Los menos favorecidos sufren más porque celan y envidian a los ricos. Estos no son conscientes de su bienestar.
¿Recordáis la Fiesta de San
Fermín, en Pamplona, donde la gente corre 849 metros delante de toros que solo
avanzan, llevándose por delante y pisoteando a cualquiera que se le atraviese? Bien,
la madre de Sofía, con su sinceridad, es como cualquiera de esos toros: embiste
y pisotea a quienes se le atraviesen en el camino.
La madre de Sofía y la Fiesta
de San Fermín tienen defensores y detractores.
Esa característica de la
señora fue muy trascendente para sus hijos porque ella prefería al varón y
apenas toleraba a la hija.
Esta niña tuvo celos y envidia
porque su instinto de conservación la ponía en pie de guerra cuando la madre no
disimulaba la predilección por Antonio, un varoncito que pocas veces se dio
cuenta de los beneficios que recibía y de la penosa situación de su hermana.
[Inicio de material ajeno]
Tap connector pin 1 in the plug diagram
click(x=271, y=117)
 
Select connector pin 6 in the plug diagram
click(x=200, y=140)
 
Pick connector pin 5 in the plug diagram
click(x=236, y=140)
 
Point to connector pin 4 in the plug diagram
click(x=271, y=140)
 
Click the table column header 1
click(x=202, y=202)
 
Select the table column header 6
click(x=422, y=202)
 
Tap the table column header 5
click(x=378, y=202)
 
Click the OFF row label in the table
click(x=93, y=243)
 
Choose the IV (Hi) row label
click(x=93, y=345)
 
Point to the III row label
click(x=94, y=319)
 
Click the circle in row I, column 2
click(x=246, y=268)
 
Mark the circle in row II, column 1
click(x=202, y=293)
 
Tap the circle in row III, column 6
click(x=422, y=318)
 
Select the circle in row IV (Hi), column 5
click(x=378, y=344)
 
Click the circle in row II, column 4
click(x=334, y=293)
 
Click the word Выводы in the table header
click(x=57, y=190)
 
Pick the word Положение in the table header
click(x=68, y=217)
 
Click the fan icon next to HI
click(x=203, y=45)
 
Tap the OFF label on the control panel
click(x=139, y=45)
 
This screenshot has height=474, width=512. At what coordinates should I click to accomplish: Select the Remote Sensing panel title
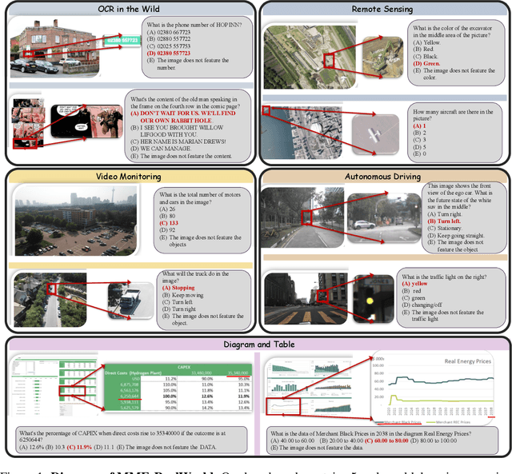[382, 9]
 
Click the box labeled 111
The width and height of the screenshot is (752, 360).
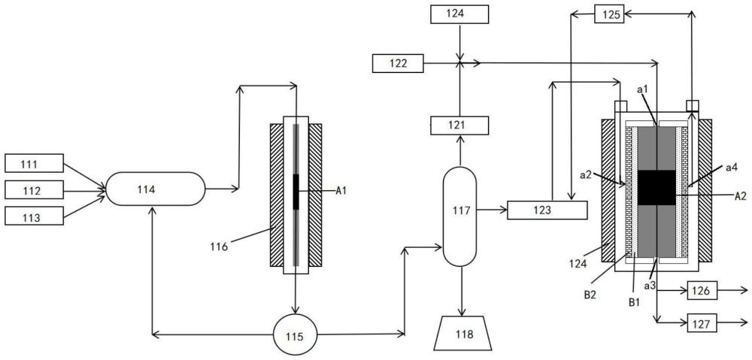click(33, 162)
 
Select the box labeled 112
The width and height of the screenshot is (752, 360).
click(33, 189)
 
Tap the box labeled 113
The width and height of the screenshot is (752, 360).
click(33, 216)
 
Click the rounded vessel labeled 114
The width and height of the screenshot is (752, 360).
click(154, 189)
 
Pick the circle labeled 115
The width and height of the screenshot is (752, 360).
click(294, 335)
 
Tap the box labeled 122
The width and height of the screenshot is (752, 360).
click(399, 64)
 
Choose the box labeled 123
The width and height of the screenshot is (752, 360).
click(546, 210)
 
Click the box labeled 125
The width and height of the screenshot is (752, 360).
click(608, 14)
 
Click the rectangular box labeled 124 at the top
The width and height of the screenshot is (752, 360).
click(460, 13)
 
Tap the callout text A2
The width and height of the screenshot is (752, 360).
click(740, 195)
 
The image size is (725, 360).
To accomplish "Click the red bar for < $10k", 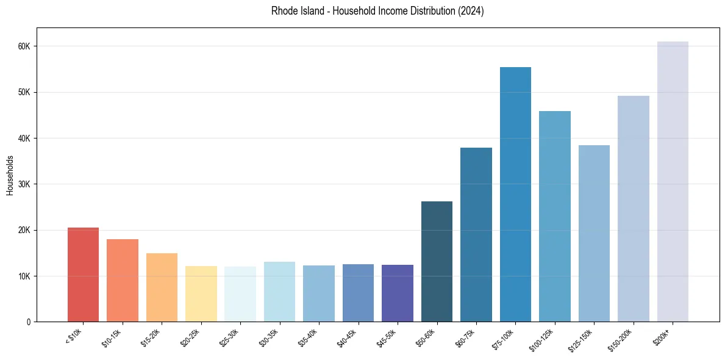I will [x=83, y=275].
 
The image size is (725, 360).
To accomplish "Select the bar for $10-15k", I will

Sin embargo, Sofía no podía
dejar de culparlo porque imaginaba que el niño hacía cosas a propósito para
perjudicarla.
Para Sofía fue difícil
comprender que era su mamá la causante
de las injusticias porque así somos los humanos: no acusamos a los culpables
sino a quienes podemos acusar.
Como la niña necesitaba la
poca atención que le daba su mamá no pudo aceptar que ésta era la responsable
de tan grosera discriminación.
Nuestro discernimiento es tan
débil y vulnerable que difícilmente podamos ser justos, especialmente juzgando
aquello que nos perjudica, con la determinación del culpable, con la
identificación de nuestros enemigos.
Así funcionamos y no es
extraño que también los Ministerios de Justicia tengan más dificultades en
castigar a un ciudadano rico que a uno pobre.
Los ricos, al igual que
Antonio, realmente no se dan cuenta de que son privilegiados.